Named entity recognition at scale with deep learning
Twitter is whats happening in the world right now. To connect users with the best content, Twitter needs to build a deep understanding of its noisy and temporal text content. Sijun He and Ali Mollahosseini explore the named entity recognition (NER) system at Twitter and the challenges Twitter faces to build and scale a large-scale deep learning system to annotate 500 million tweets per day.
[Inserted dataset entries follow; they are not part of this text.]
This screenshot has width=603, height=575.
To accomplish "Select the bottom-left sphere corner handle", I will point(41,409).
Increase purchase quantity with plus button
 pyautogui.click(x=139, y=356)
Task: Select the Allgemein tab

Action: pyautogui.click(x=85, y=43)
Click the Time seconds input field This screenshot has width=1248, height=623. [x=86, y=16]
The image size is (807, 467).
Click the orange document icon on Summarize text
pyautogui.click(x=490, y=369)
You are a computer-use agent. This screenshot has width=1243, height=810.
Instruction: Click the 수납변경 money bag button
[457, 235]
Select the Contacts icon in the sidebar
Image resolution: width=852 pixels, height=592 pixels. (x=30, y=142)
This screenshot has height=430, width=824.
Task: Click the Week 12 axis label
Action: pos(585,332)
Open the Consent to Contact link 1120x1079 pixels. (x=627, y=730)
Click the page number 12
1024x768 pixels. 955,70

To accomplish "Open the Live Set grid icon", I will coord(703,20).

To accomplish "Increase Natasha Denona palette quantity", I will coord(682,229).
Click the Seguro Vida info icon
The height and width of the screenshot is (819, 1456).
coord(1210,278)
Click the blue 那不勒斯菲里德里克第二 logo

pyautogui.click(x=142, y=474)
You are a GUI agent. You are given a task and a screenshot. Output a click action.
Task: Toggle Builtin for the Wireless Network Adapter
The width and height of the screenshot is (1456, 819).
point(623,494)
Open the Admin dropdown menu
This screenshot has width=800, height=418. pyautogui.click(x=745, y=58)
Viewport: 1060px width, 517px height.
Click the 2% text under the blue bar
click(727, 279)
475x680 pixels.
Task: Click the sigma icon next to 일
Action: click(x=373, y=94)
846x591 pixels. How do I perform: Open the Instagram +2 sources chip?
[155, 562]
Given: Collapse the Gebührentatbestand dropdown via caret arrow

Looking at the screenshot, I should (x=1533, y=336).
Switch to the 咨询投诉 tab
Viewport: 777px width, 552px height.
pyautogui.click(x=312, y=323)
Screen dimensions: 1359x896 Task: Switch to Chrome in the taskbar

Talk Title | Named entity recognition at scale with deep learning |
Speakers | Sijun He (Twitter), Ali Mollahosseini (Twitter) |
Conference | O’Reilly Artificial Intelligence Conference |
Conf Tag | Put AI to Work |
Location | San Jose, California |
Date | September 10-12, 2019 |
URL | Talk Page |
Slides | Talk Slides |
Video | |
Twitter is what’s happening in the world right now, and operating at such a global scale brings massive engineering challenges. To connect users with the best content, Twitter needs to build up a deep understanding of its text content. Such understanding needs to be scalable to annotate more than 500 million tweets per day, in real time to accommodate the live nature of Twitter, and multilingual due to the number of languages Twitter supports. Sijun He and Ali Mollahosseini offer insights into how Twitter Cortex built and productionized a deep learning-based NER system to address those challenges. He highlights Twitter’s experimentations with state-of-the-art models (i.e., BERT) and learning methods (i.e., semisupervised learning and active learning), as well as how Twitter has balanced such efforts to keep in sync with recent developments in natural language processing (NLP) with engineering needs.